• _SOURCE INFORMATION_
________________________________________
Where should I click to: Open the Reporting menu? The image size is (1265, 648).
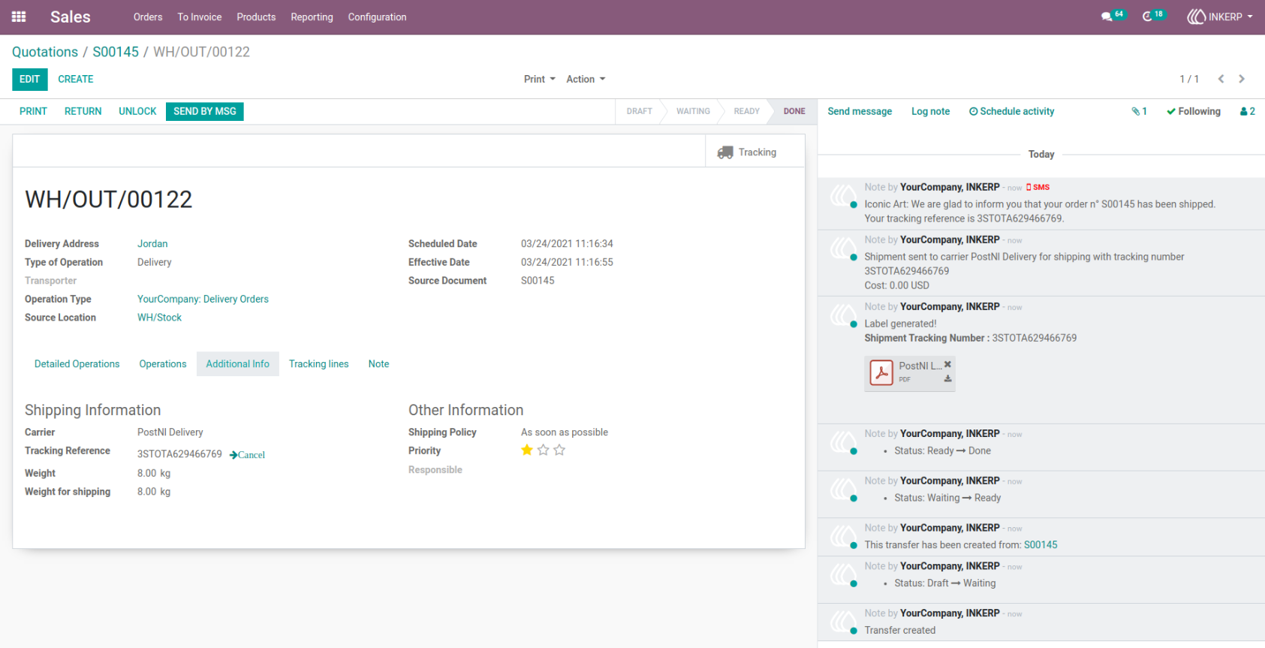[x=312, y=17]
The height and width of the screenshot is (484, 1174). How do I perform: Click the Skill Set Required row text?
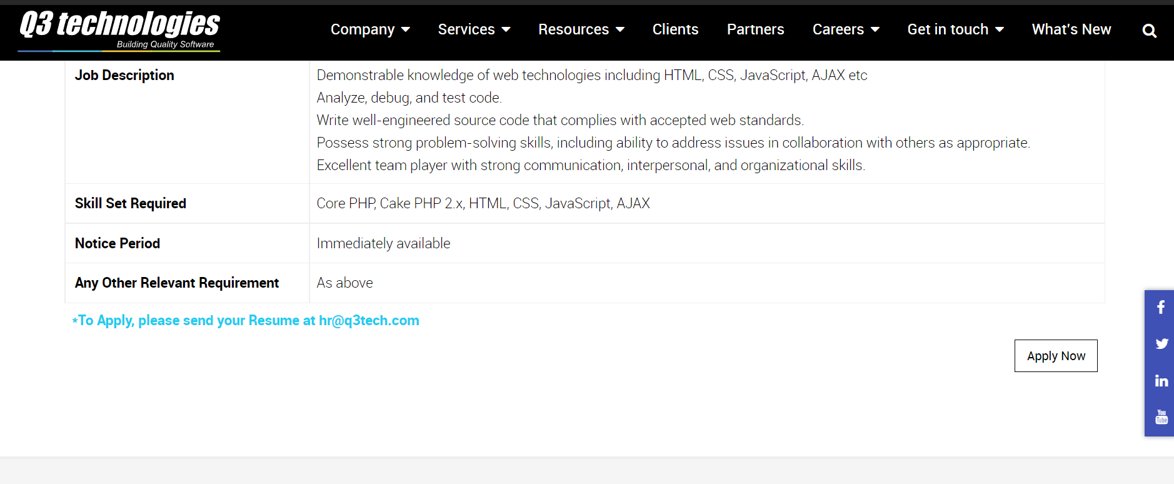[x=131, y=203]
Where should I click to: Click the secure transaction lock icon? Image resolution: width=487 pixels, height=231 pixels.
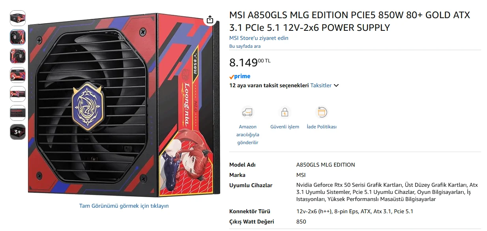click(x=285, y=113)

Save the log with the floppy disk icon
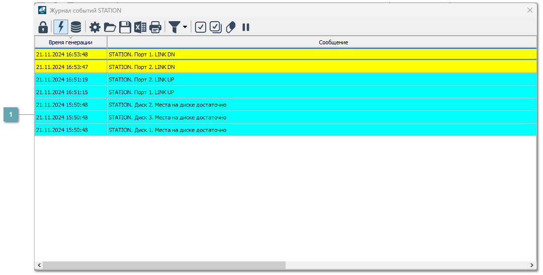pyautogui.click(x=125, y=27)
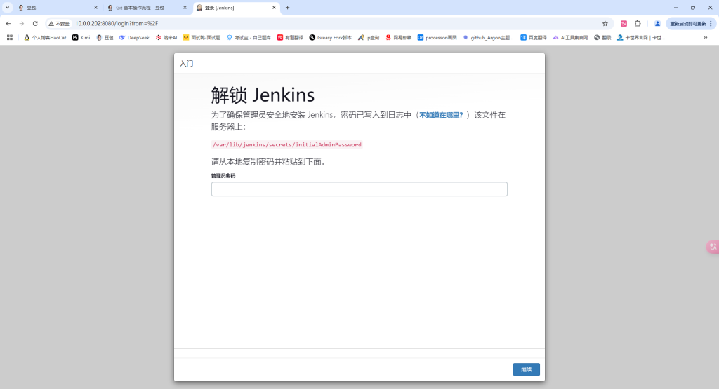Image resolution: width=719 pixels, height=389 pixels.
Task: Open the DeepSeek bookmark
Action: point(134,37)
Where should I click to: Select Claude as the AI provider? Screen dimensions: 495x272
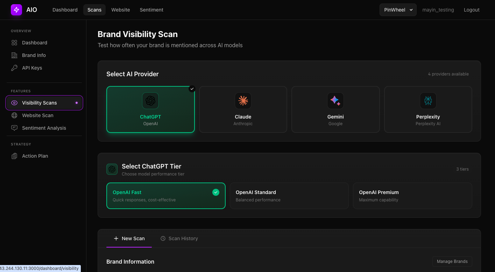point(243,109)
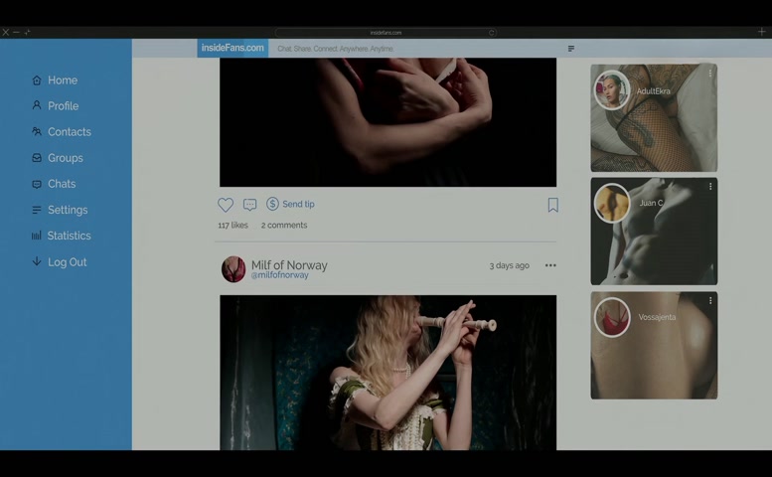
Task: Click the dollar Send tip icon
Action: 272,204
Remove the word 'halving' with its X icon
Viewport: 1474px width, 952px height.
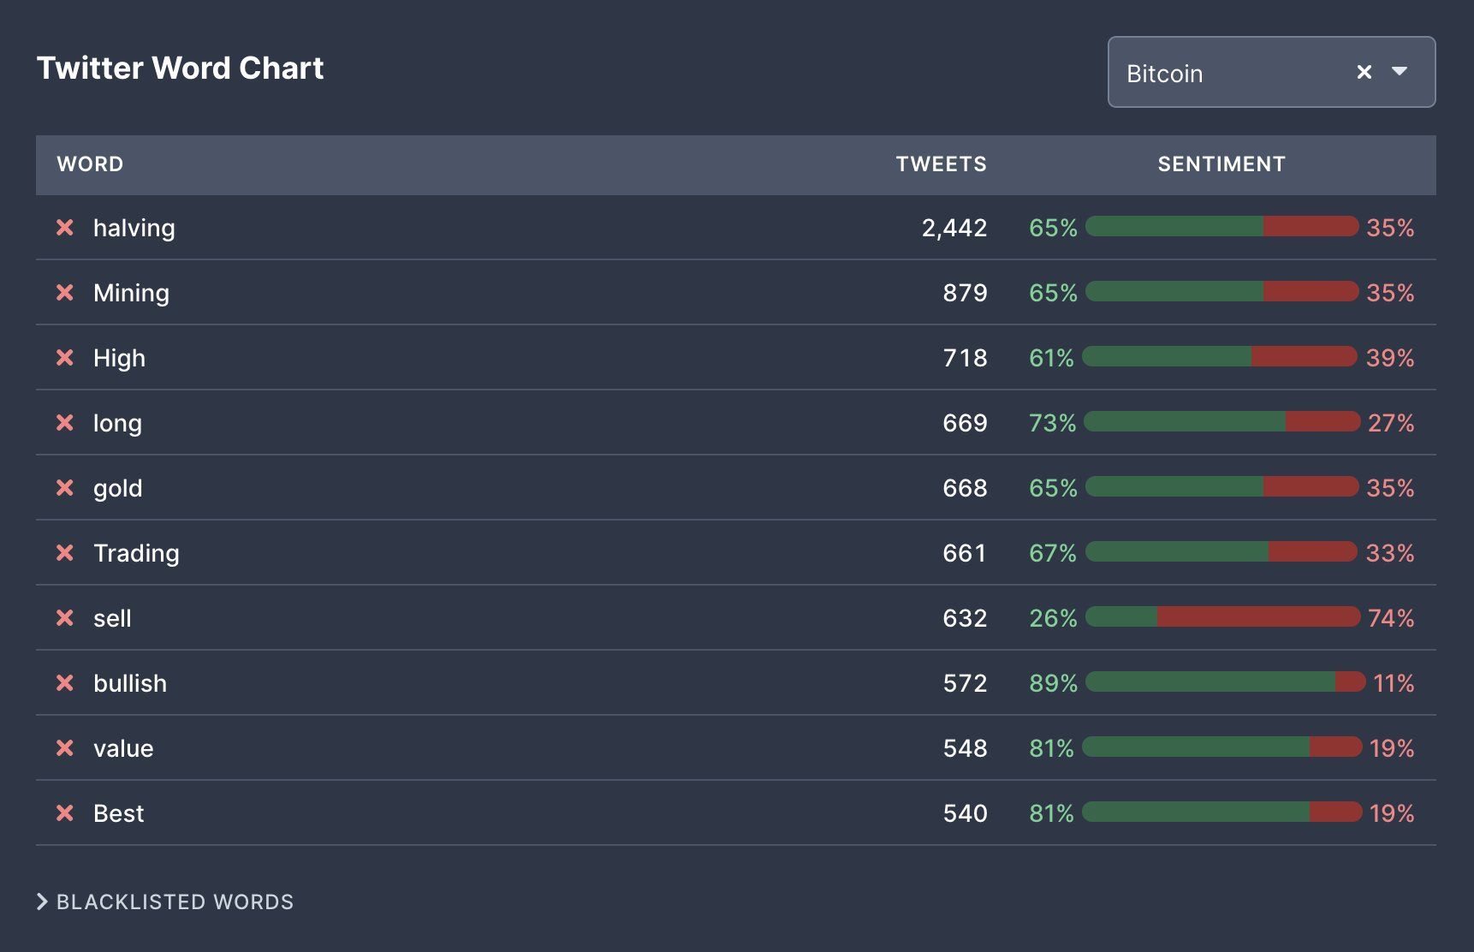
________________________________________
Output the data above verbatim, pictures excluded.

• _SOLUTION TO THE EXERCISE_
Where should I click to: Open the Reporting menu? The image size is (1265, 648).
[x=312, y=17]
The height and width of the screenshot is (484, 1174). How do I perform: Click the Skill Set Required row text?
[x=131, y=203]
Where should I click to: Click the secure transaction lock icon? Image resolution: width=487 pixels, height=231 pixels.
click(x=285, y=113)

Save the log with the floppy disk icon
pyautogui.click(x=125, y=27)
Image resolution: width=719 pixels, height=389 pixels.
Task: Open the DeepSeek bookmark
Action: point(134,37)
Where should I click to: Select Claude as the AI provider? Screen dimensions: 495x272
point(243,109)
Task: Click the dollar Send tip icon
Action: 272,204
Remove the word 'halving' with its X icon
Viewport: 1474px width, 952px height.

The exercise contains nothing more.